Steve Lapierre, un résidant d’un appartement situé au sous-sol, raconte avoir été réveillé par son voisin qui l’a informé des inondations.

«Je me suis levé et j’ai mis le pied dans l’eau. Il était déjà trop tard», a-t-il affirmé devant sa résidence située sur la rue Jean-Yves.

Les planchers de son logement étaient recouverts d’eau dans toutes les pièces. Ses voisins du haut ont été assez généreux; ils lui ont permis d’entreposer ses biens les plus précieux, en plus d’avoir accueilli sa fillette pour le déjeuner.

Il restait toutefois plusieurs meubles à déplacer et la famille de M. Lapierre manquait de bras. Les pompiers sont omniprésents dans la rue, mais la conjointe de M. Lapierre avait hâte que l’armée arrive pour accélérer le travail.

Bouchra Gouriny, qui est responsable d’une entreprise d’entretien ménager, dit qu’elle ne travaille plus depuis mardi tant la situation est difficile à gérer.

«J’ai beaucoup de clients que j’appelle le matin pour leur dire que je ne peux pas venir. Mon mari travaille comme ingénieur technicien d’aéronautique, et ça fait depuis lundi qu’il n’y va pas», a-t-elle souligné.

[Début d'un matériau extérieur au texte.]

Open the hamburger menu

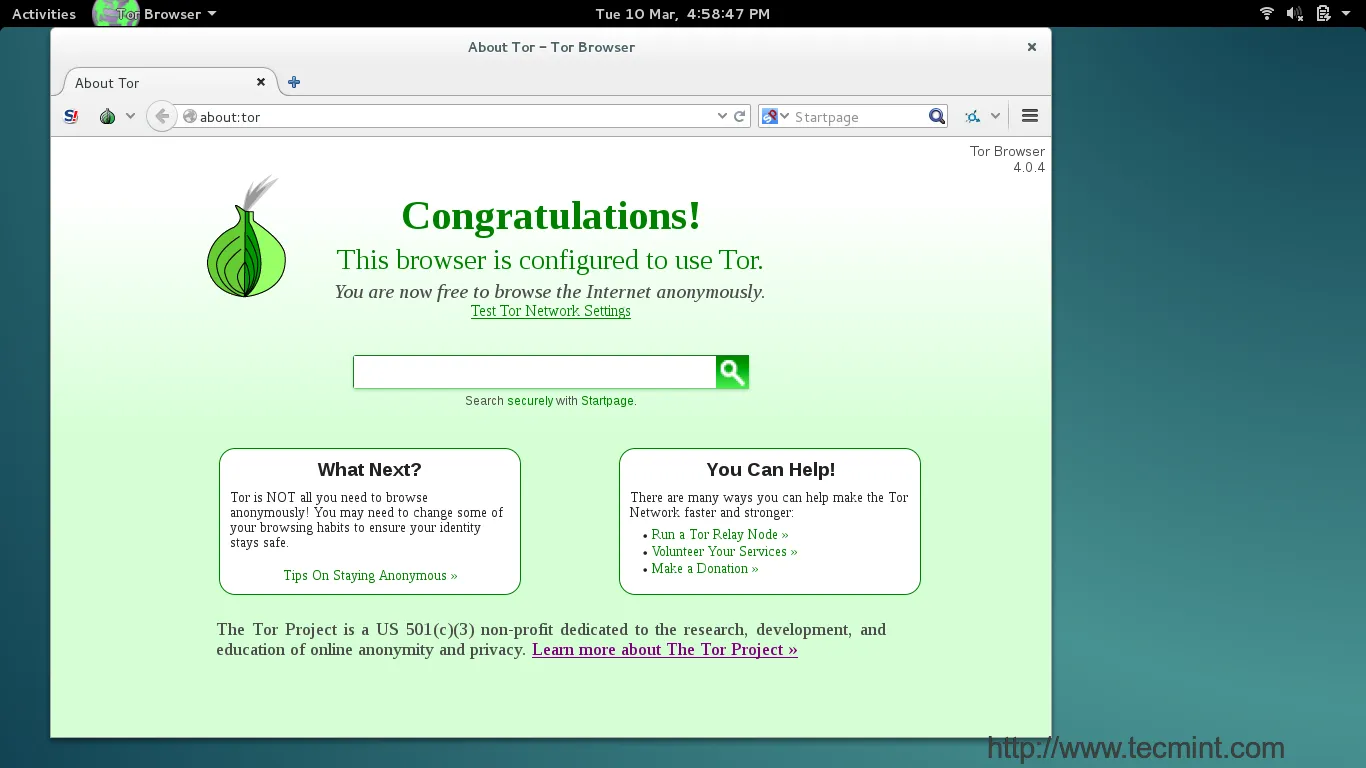[x=1030, y=116]

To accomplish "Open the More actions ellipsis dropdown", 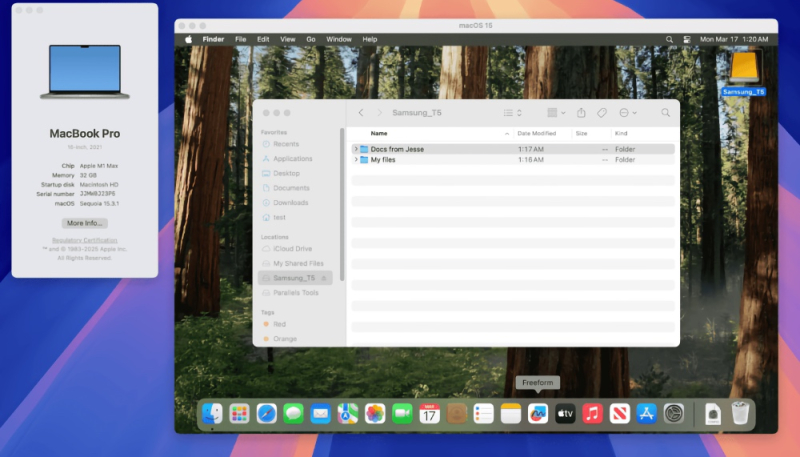I will 628,113.
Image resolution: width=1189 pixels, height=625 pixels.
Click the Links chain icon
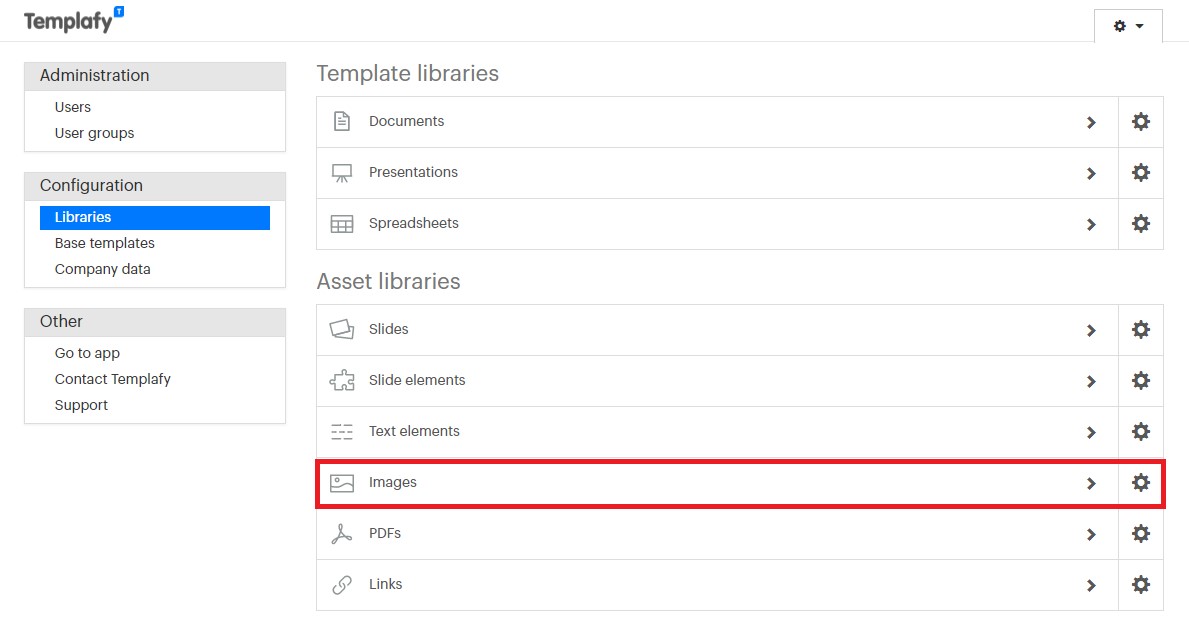341,584
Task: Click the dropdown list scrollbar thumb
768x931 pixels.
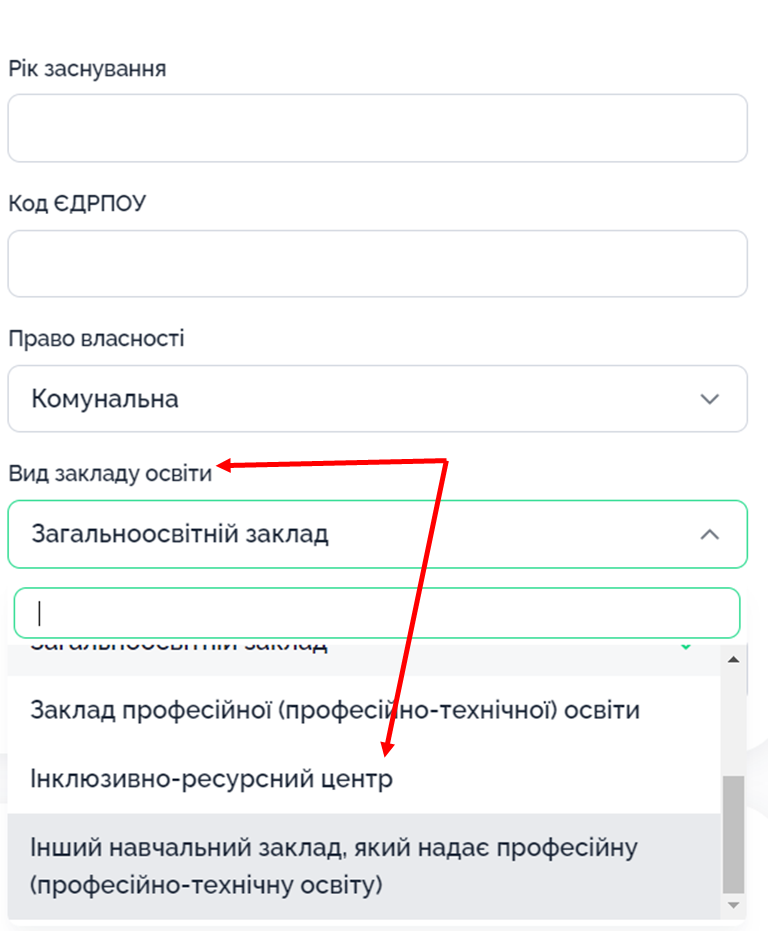Action: [x=734, y=834]
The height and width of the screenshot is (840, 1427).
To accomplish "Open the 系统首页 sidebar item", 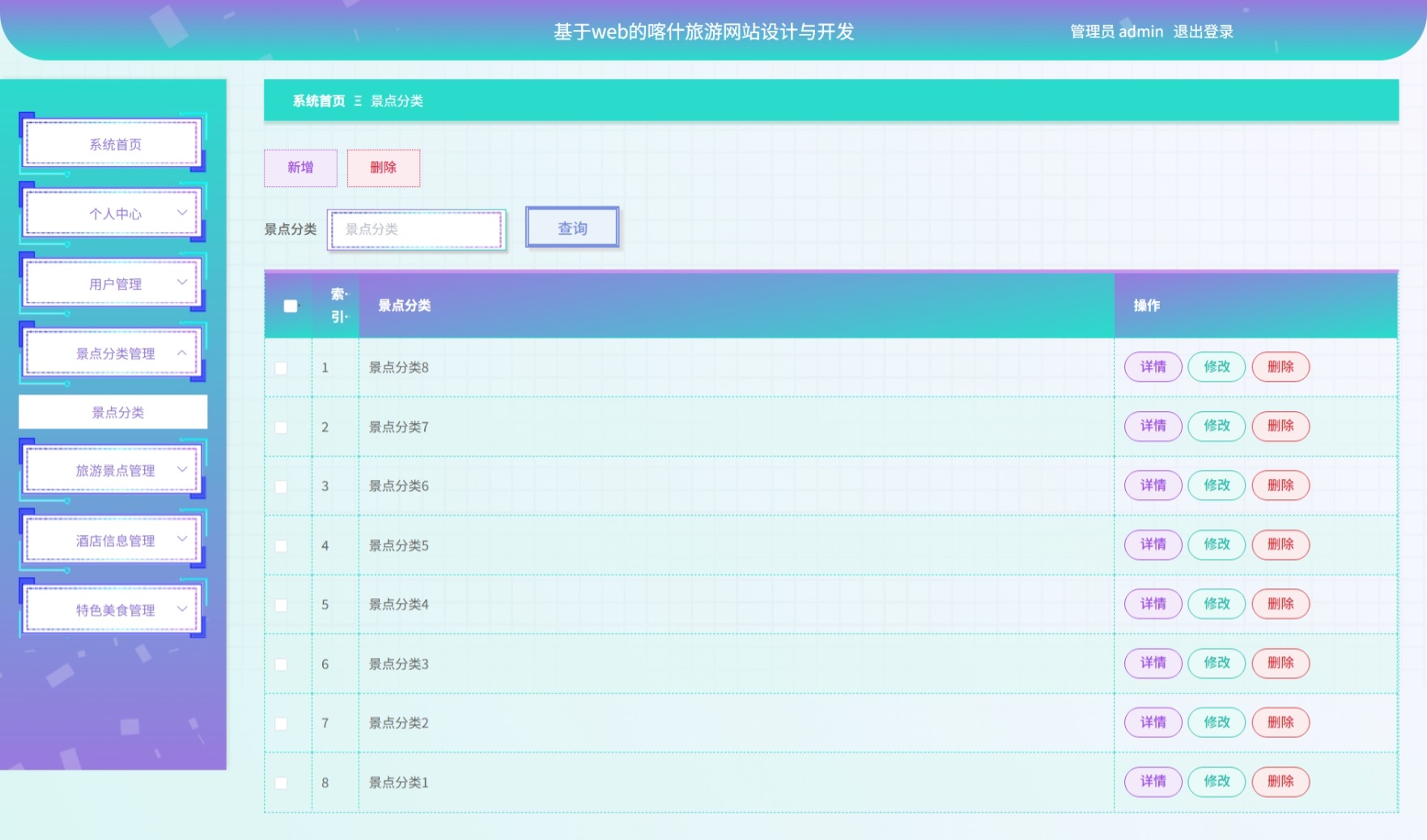I will point(113,144).

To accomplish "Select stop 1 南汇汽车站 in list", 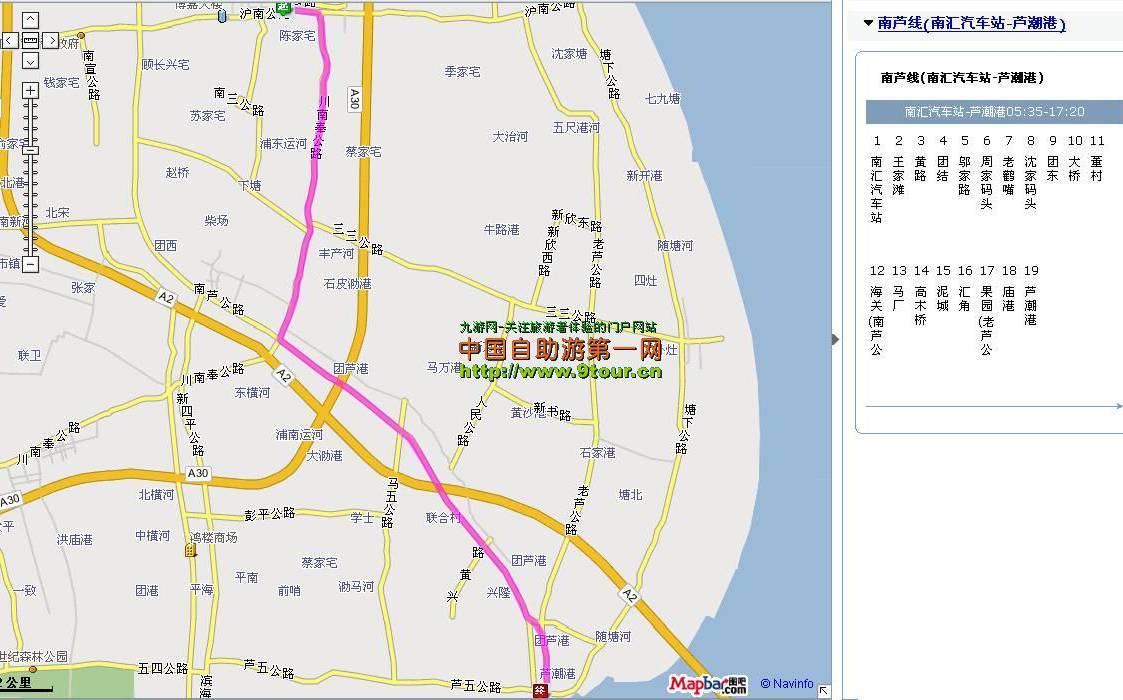I will (x=877, y=179).
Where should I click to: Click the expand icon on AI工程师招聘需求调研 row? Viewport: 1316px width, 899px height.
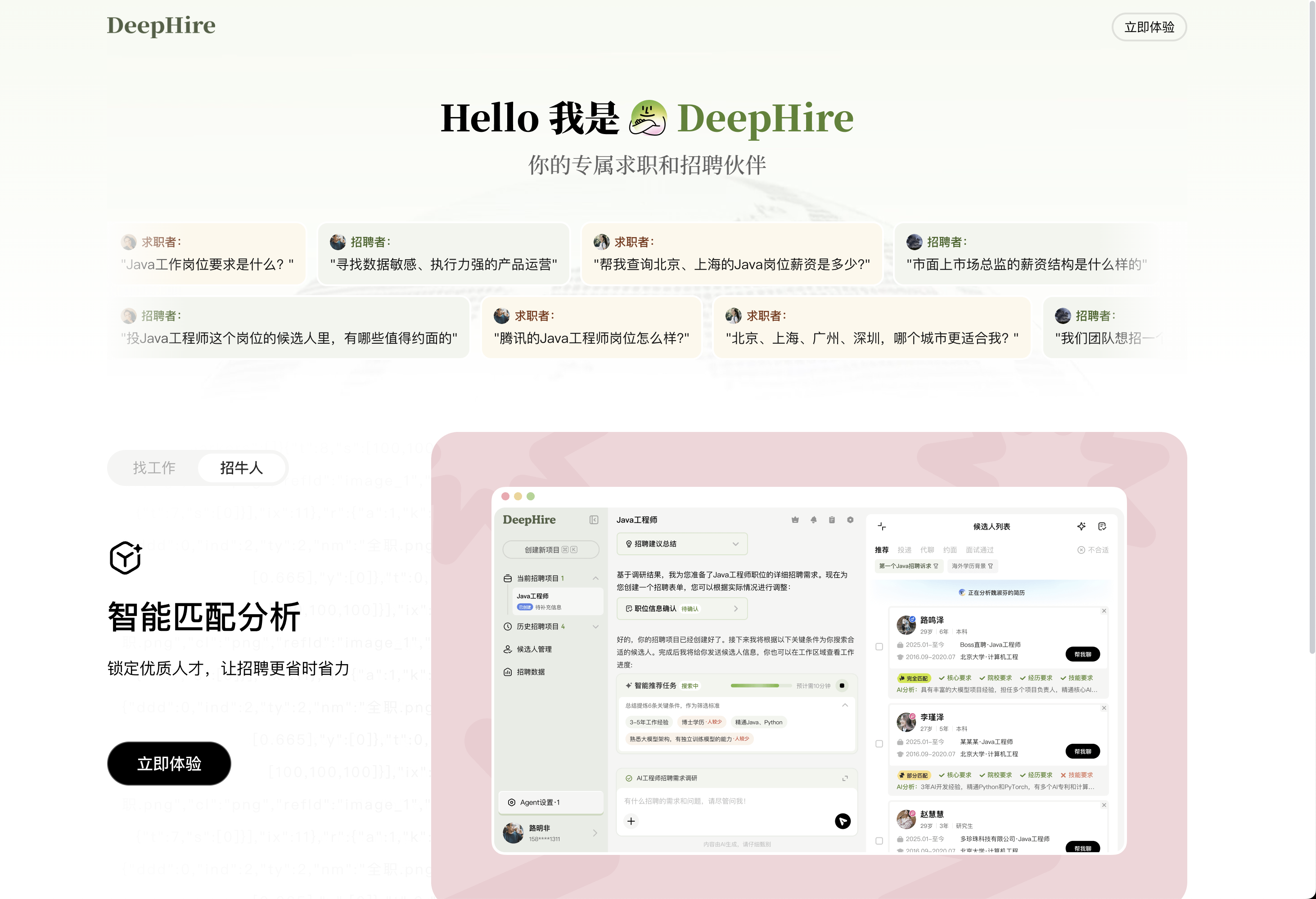pyautogui.click(x=845, y=778)
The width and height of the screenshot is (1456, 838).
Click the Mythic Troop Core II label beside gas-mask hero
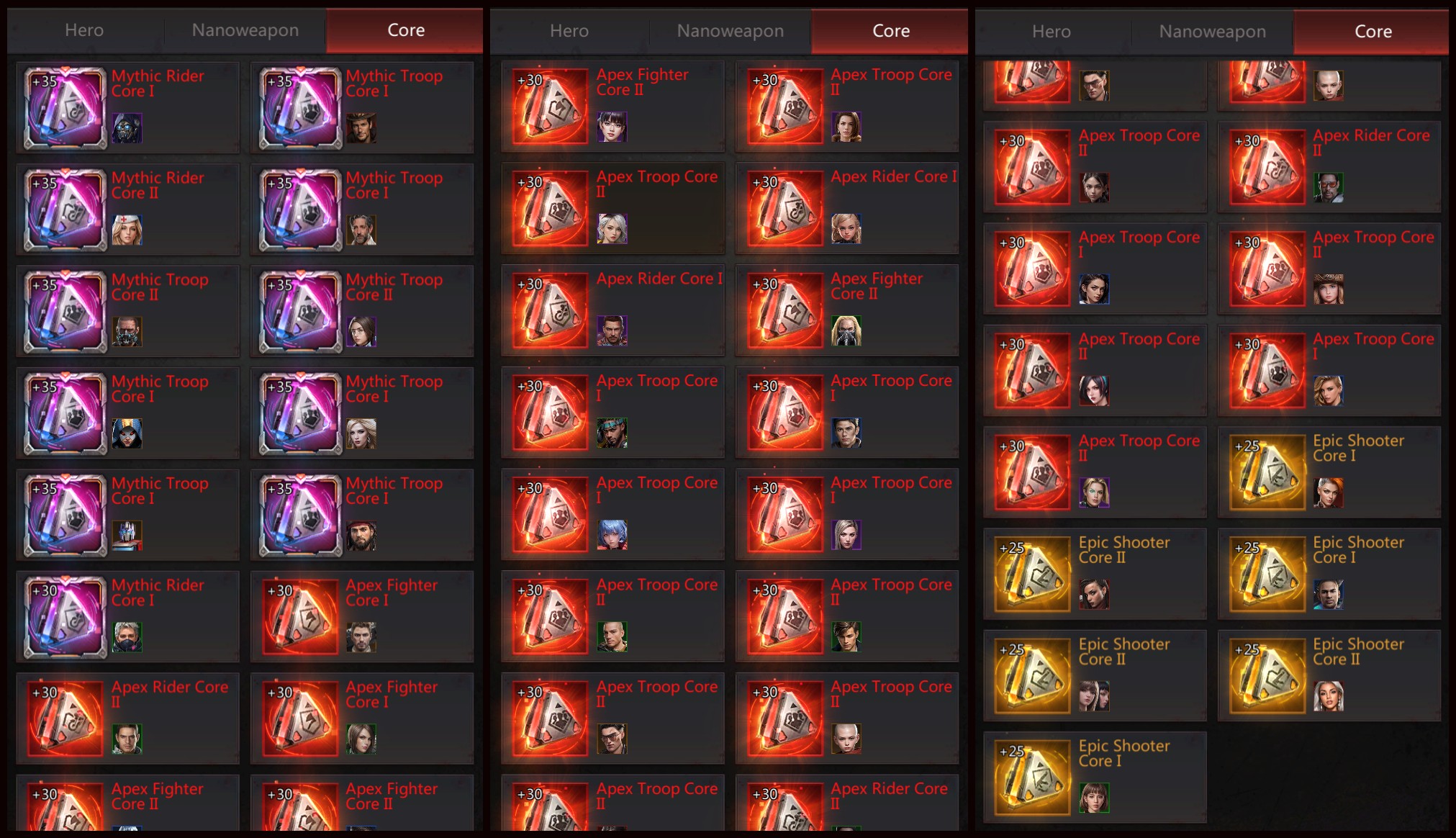[160, 287]
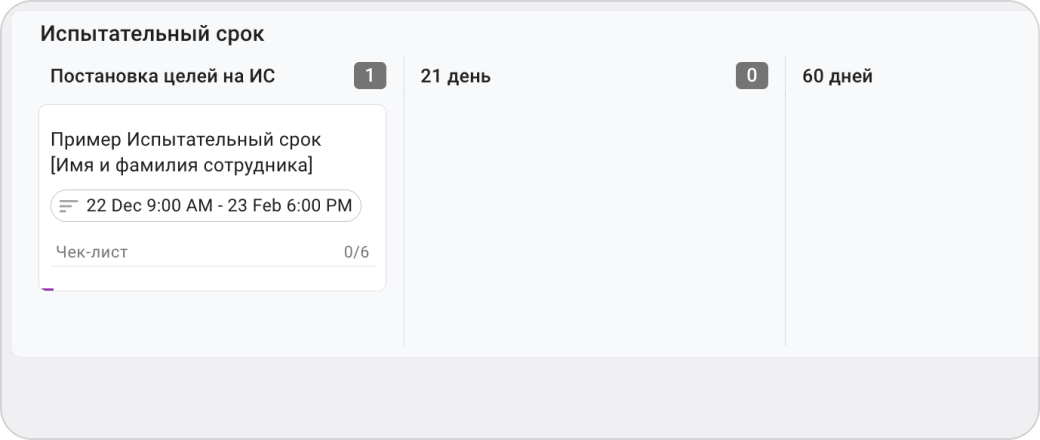The width and height of the screenshot is (1040, 440).
Task: Click the count badge showing 0
Action: 752,76
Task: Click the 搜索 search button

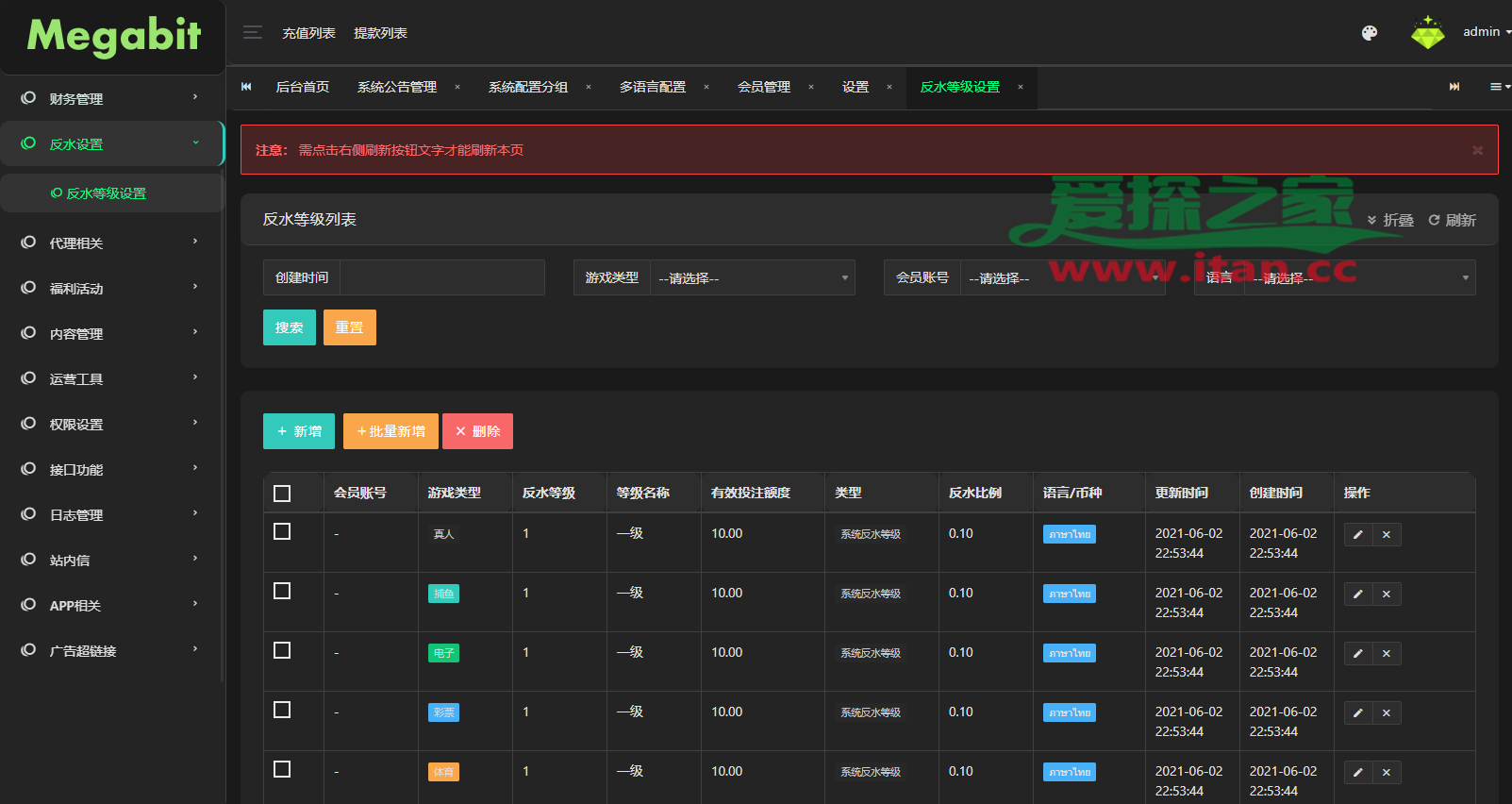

«C’est catastrophique, ça augmente chaque jour. On ne sait pas ce qui va nous arriver», a-t-elle ajouté.

Elle et son mari ont dit qu’ils resteront «jusqu’à la dernière seconde» dans leur maison.

De l’autre côté de la rue, la famille de Dora Soares avait érigé un véritable mur de sacs de sable. Le garage derrière cette barricade était presque sec.

Bien que tout soit contrôlé en ce moment, Mme Soares a avoué qu’elle commençait à paniquer.

«La panique commence à s’installer. Avec la pluie, le tonnerre, ça ne nous aide pas. C’est très énervant», a-t-elle confié.

«Une chance que nos amis nous ont apporté une chaloupe», a-t-elle ajouté avec un grand sourire.

Plus loin, sur la rue Joly, les sacs de sable n’étaient toujours pas rendus. Des citoyens tentaient tant bien que mal de se faufiler dans la rue — certains se faisaient transporter en canot, d’autres se déplaçaient péniblement dans un véhicule utilitaire sport, et même qu’une personne s’est faite transporter sur le dos d’une autre parce qu’elle ne possédait pas de combinaison pour marcher dans l’eau.

Un homme en canot assurait le transport de certains citoyens sur la rue et est même allé livrer une caisse de bière à l’un d’entre eux.

Kellyanne Beauchamp a tenu à rappeler aux autorités que les citoyens touchés étaient nombreux et que ces derniers devaient être traités de la même manière que les sinistrés des inondations de 2011 qui avaient bénéficié de l’aide de l’armée.

«On est beaucoup plus, on devrait avoir autant le droit que les autres», a-t-elle dit.

Le gouvernement du Québec a réclamé l’aide de l’armée canadienne, vendredi, ce qu’a accepté Ottawa. Mais l’armée n’était pas encore arrivée samedi matin à l’Île-Bizard, ce qui a déçu plusieurs résidants, qui s’attendaient à ce que les soldats soient déjà sur place en matinée.

Quatre cents soldats seront déployés dans les quatre régions du Québec qui ont été les plus touchées par le sinistre.